No amount of coffee, no amount of crying, No amount of whisky, no amount of wine

It is the particular trademark of writers that they imbue the mundane, the everyday things with a quality of romance and state the unbelievable matter of factly.

It is in good writing and in the coloured thoughts of another that I seek solace again, and again. Amidst the pretty tinted lenses of  Bollywood talk shows, their banter lending colour to my pale complexion and some life to tired eyes, a sudden burst of laughter that had dried to a trickle at the corner of my mouth- I spring to life for a few moments. Not the recommended amount, but perhaps enough to clutch on to living for now. I refused to watched "I Hate Luv Storys" when it released, preferring to spend my time instead with a friend, her dog and my almost-friend-again in the cool afternoon languor of her house.

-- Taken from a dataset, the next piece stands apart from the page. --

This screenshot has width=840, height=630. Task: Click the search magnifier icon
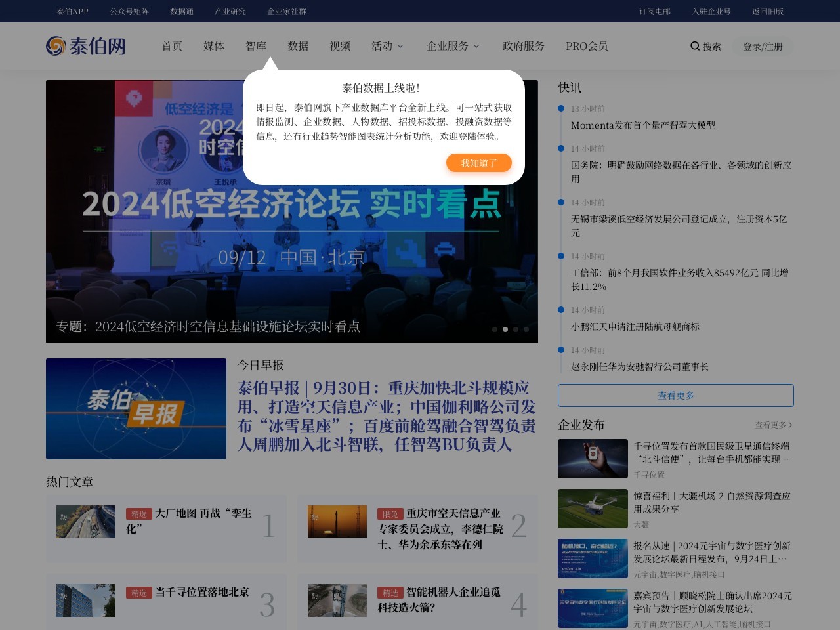click(x=694, y=46)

Puppy love peppered with ciggarette breaks, unhurried conversation and Coraline. What I miss about Calcutta and India- both meaning the same thing in my head- is not the frenzied rush to meet up at Aqua Java or chilling with cup after cup of endless lebu cha at VP, one day blurring into another as the days sped on by. I miss the quality of absolute belonging, the certainty in my heart-and I say this with a straight face- of being at home. Homesickness, I've discovered is not something that lessens with time. It dullens and then strikes you all of a sudden, when you thought you'd left it far behind.
So it happened, that after finally watching "I Hate Luv Storys" last night, I found myself longing for my workplace last summer, of all things. "Bin Tere" was a song that Pri Di was very fond off and it blared on and off as I performed my mad scientist feats with tissue culture. I find myself marooned, having joined a program so sure, so certain of my ambitions and future that I never could have predicted that I was cutting myself off from any possiblity of returning home or that it would matter this much. For a child who has only spent at the most 1 and a half years of her life in India, I have an extraordinarily large reaction to being away from it.
I've been reading Midnight's Children by Salman Rushdie. The protagonist constantly veers between wondering desperately what the purpose of his life is and an inflated sense of self importance. Resemblance, much? Perhaps in another dimension, I'm an artsy hippie, who's finally learned to play the guitar and is attending the Doverlane music conference right now. Someday, I really really hope I'll know I got it right.